Freedom of Uploading?
Does the concept of freedom of speech extend to uploading videos of our troops being shot at in Iraq and elsewhere around the world?
That’s the question that arises in this front page article in The New York Times today. In typical New York Times fashion, they run screen shots of the videos in question when they could easily embed the videos. I’d say "linking is tired, embedding is wired" but the New York Times doesn’t link to the videos either.
So I went over to YouTube and looked for the two videos shown in the New York Times article. One called "Sniper Hit" has been taken down "due to terms of service violation". The other one can be found here. I thought about putting the video right into this post, but if the video is real (and I have no idea if it is), it shows US troops being shot by Iraqi insurgents. I can’t put that on this blog as much as I want to embrace the idea that opening our eyes is a good thing.
Here is a comment to the video I linked to:
YouTube is to be commended for allowing this video to remain posted.
YouTube should, in the future, resist pressure to remove such videos.
This video provides useful information to Americans about our enemies
in Iraq and the region. What the video portrays is not, by any means,
the total picture. The video, however, does contribute an important
piece of the picture that has been lacking in the media. YouTube is
helping to correct that problem.
This is a complicated issue because the terrorists may be using YouTube to spread lies and misleading images.
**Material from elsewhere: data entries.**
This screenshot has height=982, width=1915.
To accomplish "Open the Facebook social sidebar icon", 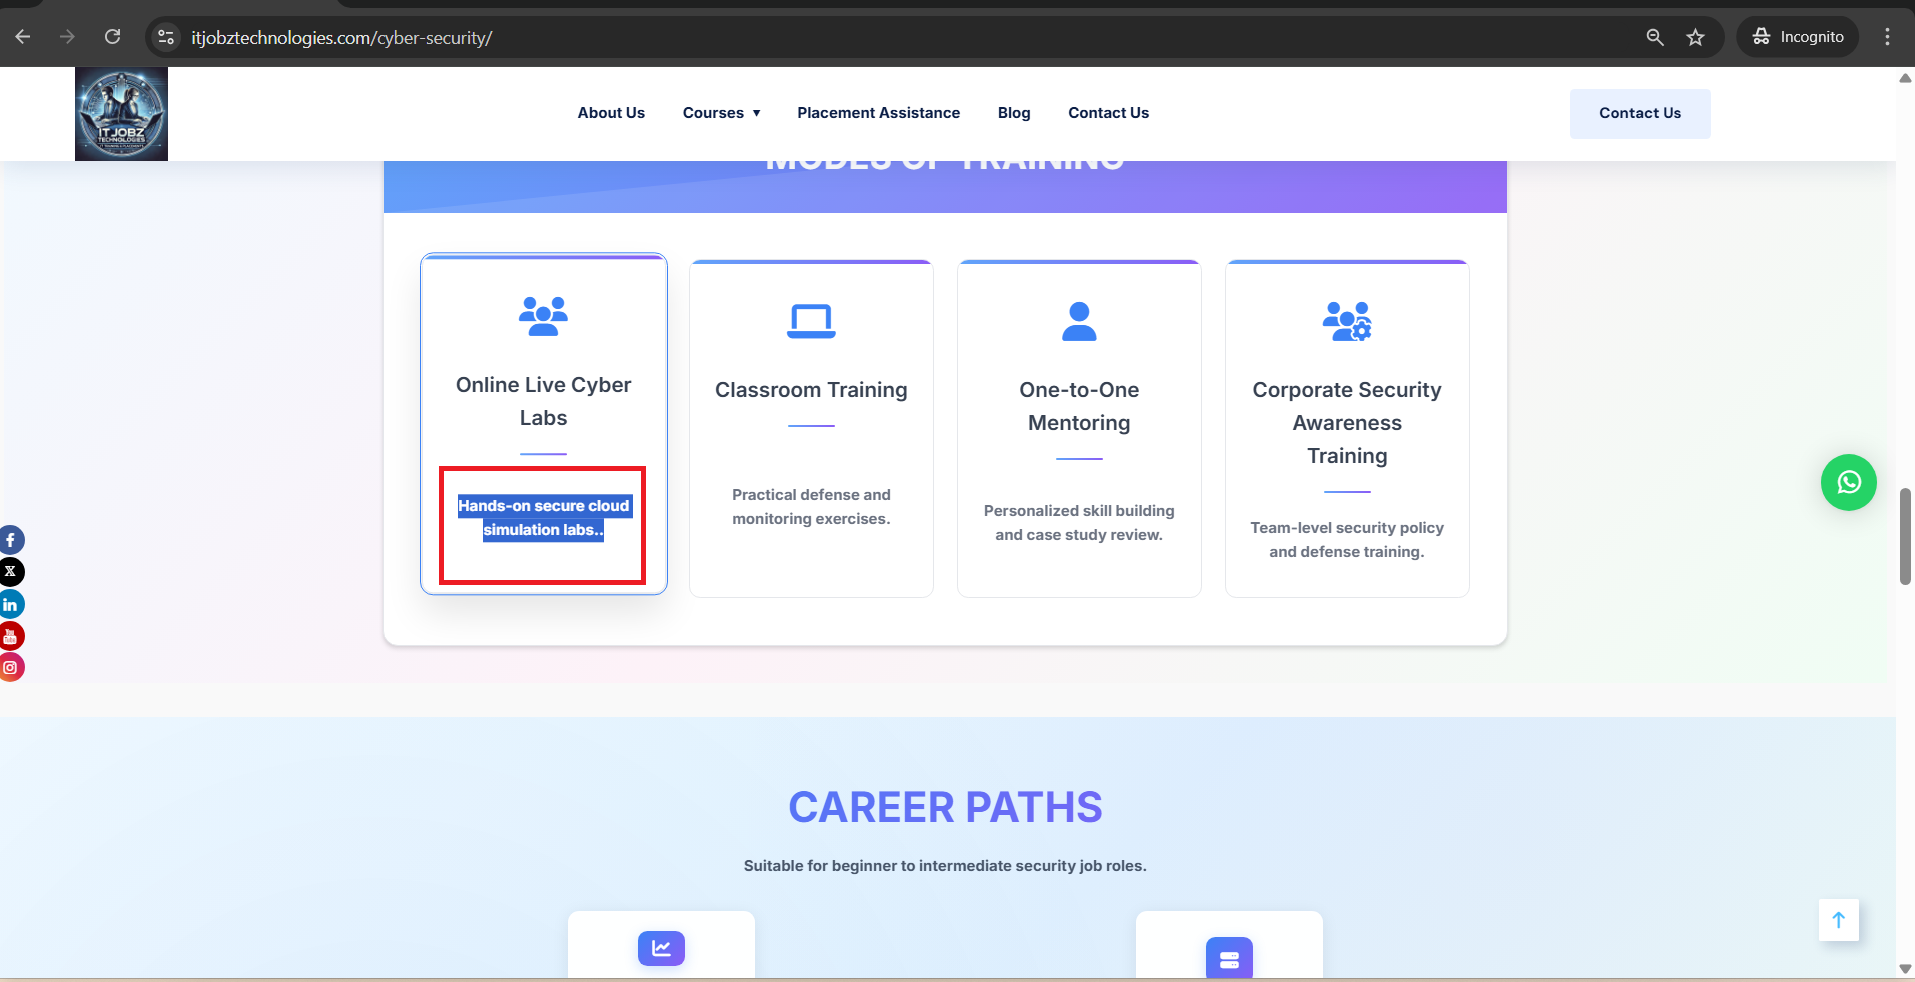I will [x=11, y=540].

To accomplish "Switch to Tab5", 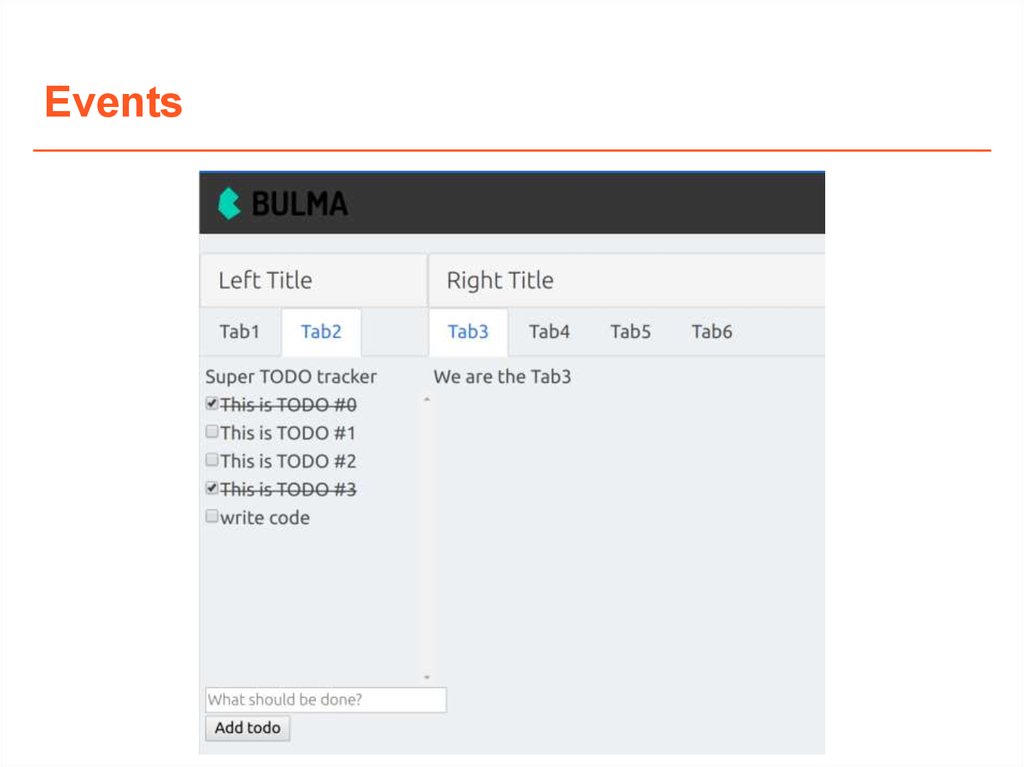I will pos(630,332).
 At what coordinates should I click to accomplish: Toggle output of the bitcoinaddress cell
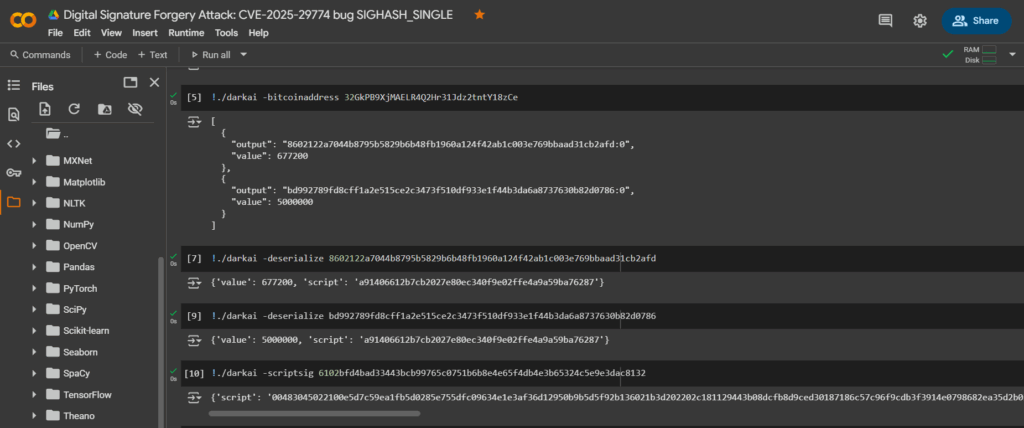click(194, 121)
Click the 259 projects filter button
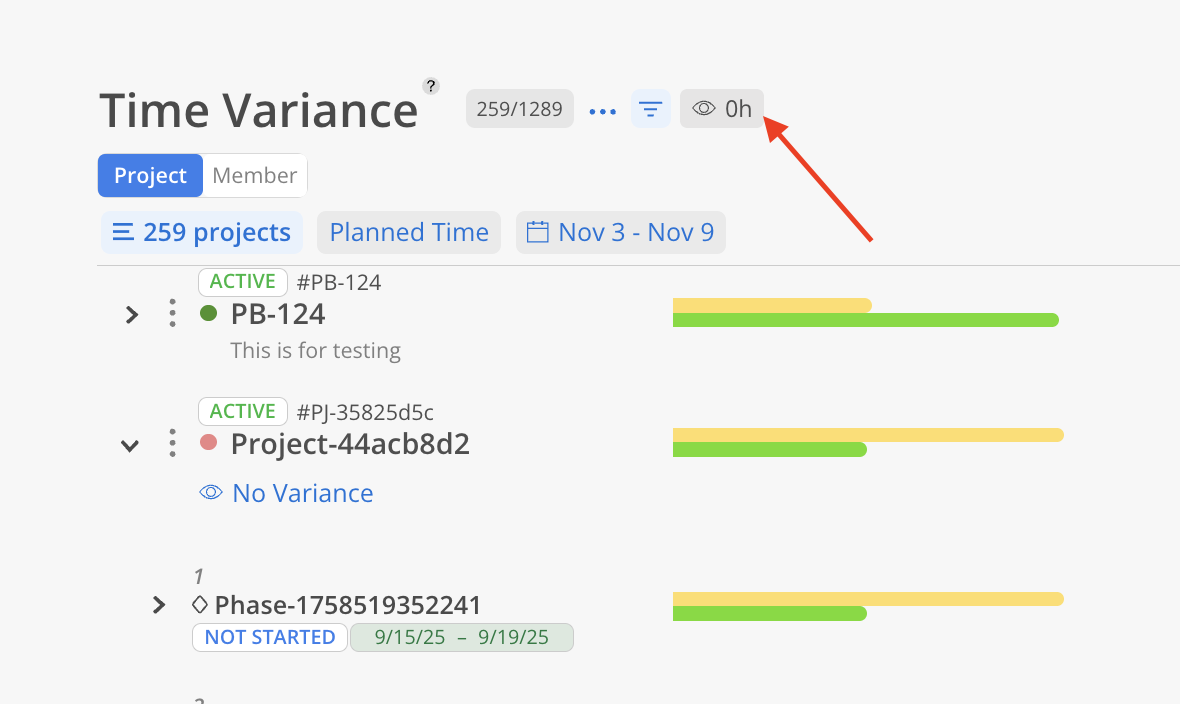Viewport: 1180px width, 704px height. pos(202,233)
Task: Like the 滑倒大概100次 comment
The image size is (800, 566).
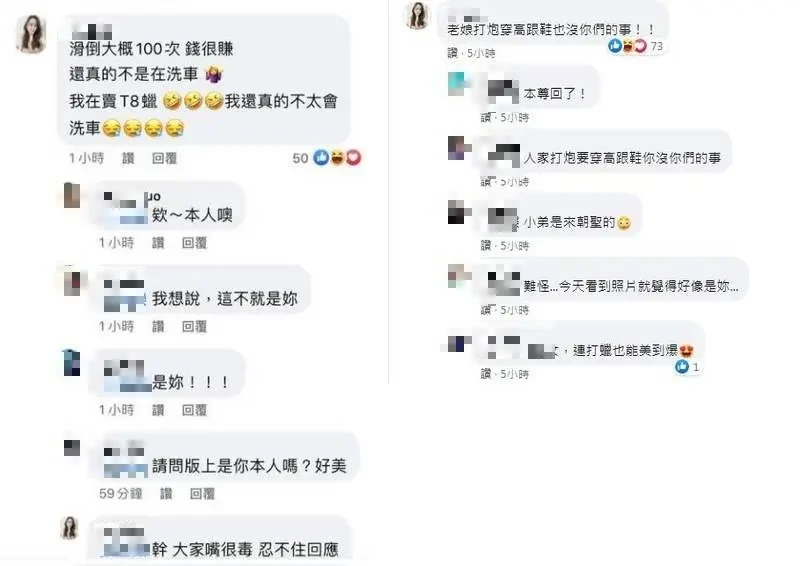Action: (128, 158)

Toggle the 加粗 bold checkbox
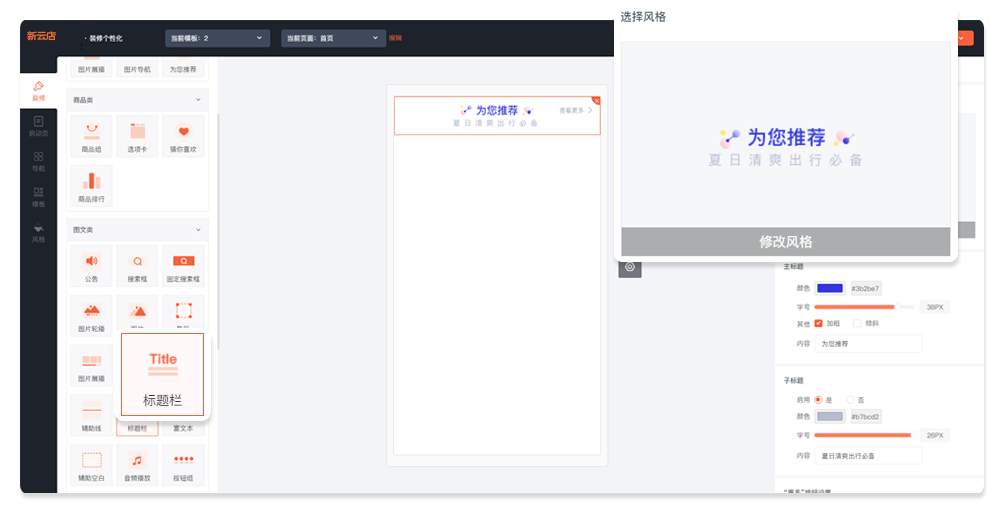pyautogui.click(x=819, y=323)
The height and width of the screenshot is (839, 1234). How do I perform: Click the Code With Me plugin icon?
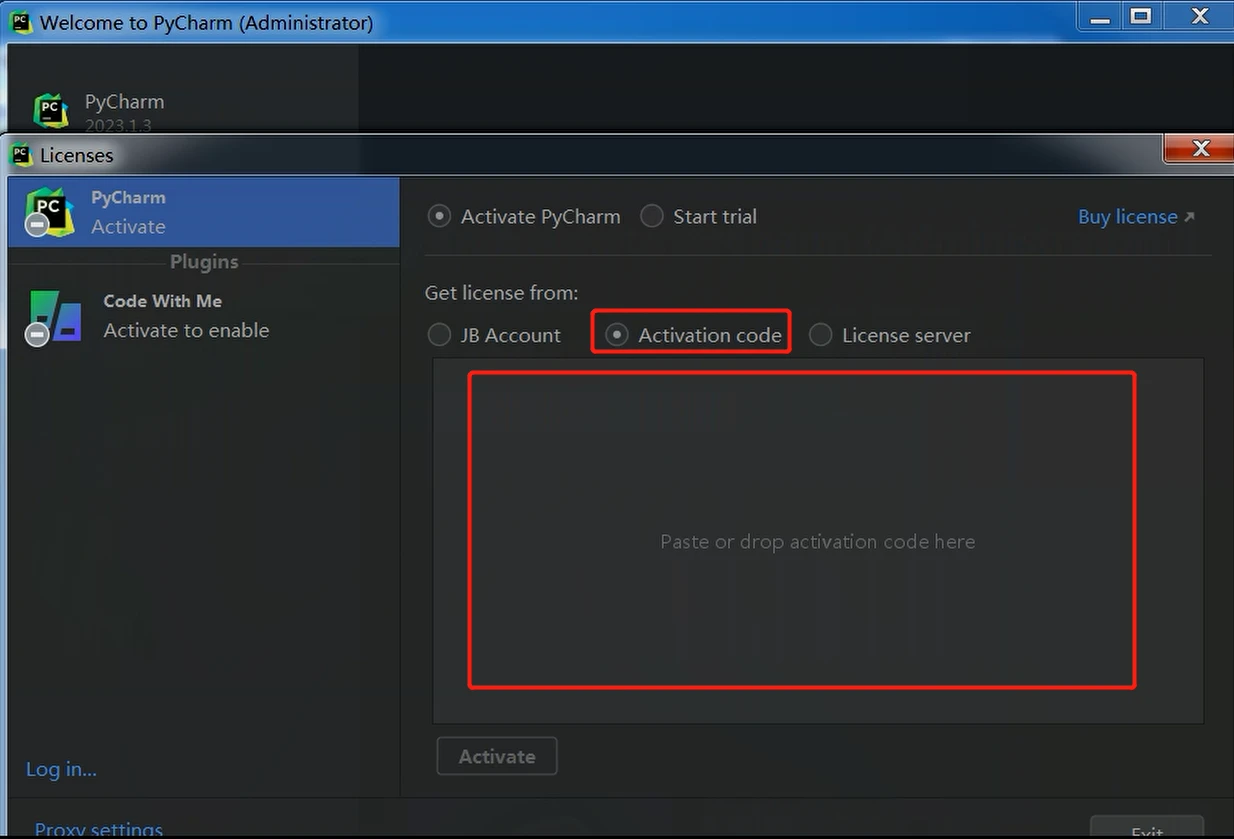click(x=54, y=315)
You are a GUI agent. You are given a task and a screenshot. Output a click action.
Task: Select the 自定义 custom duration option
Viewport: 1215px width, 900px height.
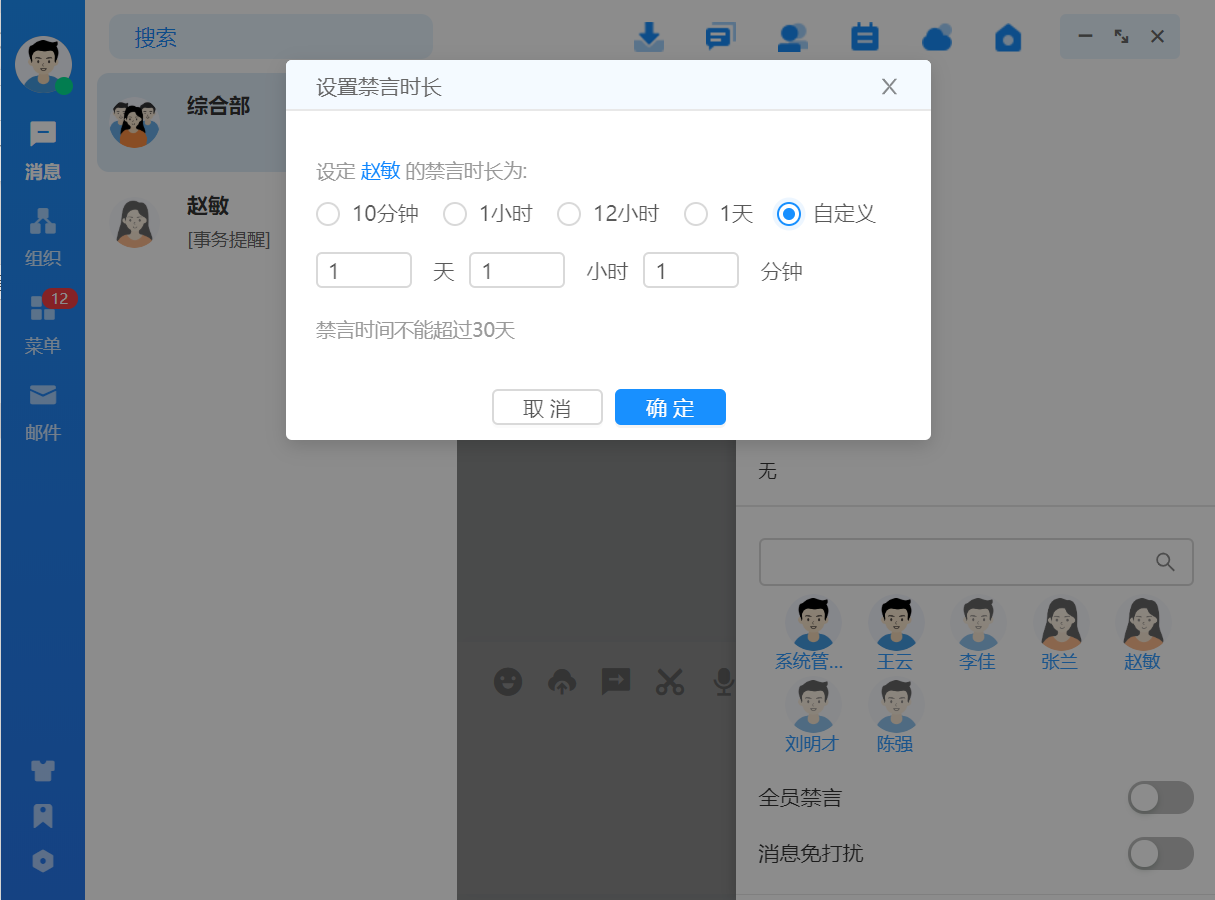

But our own troops are also using YouTube to tell the stories of their time in Iraq.
My gut tells me that a world in where our eyes are opened to the truth and the lies and we are allowed to determine the truth is a lot better than a world where organizations like Fox News, The New York Times, CBS, and the White House decide for us.
So I am with the commenter. YouTube, Google, MySpace, and everyone else who has these videos should keep them up. And we should watch them.